Exercise objective:
Give the entries below again exactly. Their pictures are not needed.

Records shown:
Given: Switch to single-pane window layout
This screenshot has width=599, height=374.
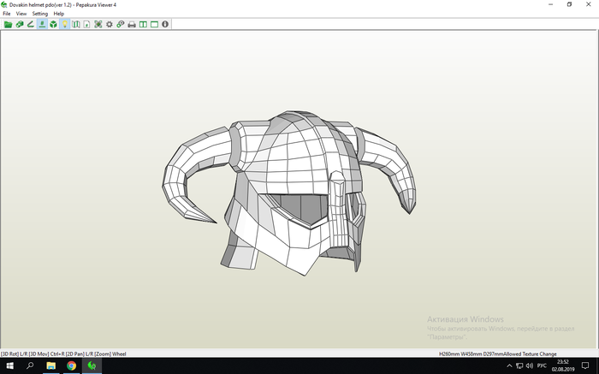Looking at the screenshot, I should (153, 24).
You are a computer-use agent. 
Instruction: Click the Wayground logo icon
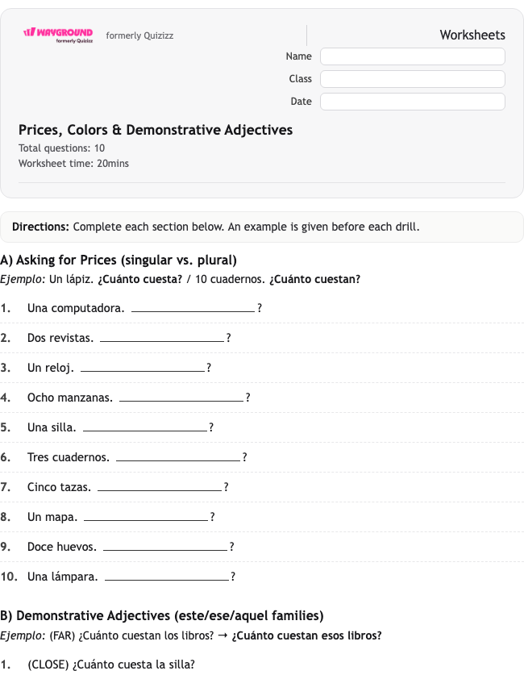(x=58, y=35)
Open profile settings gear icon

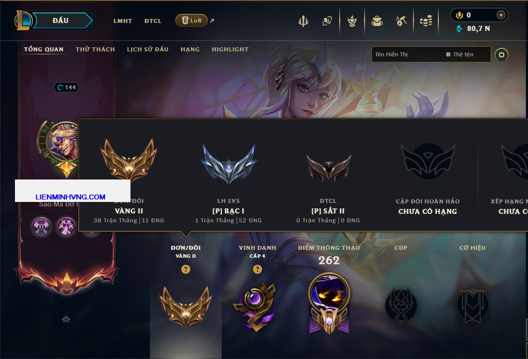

Exercise answer:
Given: Switch to single-pane window layout
This screenshot has width=599, height=374.
Looking at the screenshot, I should (153, 24).
You are a computer-use agent. 
Instruction: Click the Wayground logo icon
(x=58, y=35)
Open profile settings gear icon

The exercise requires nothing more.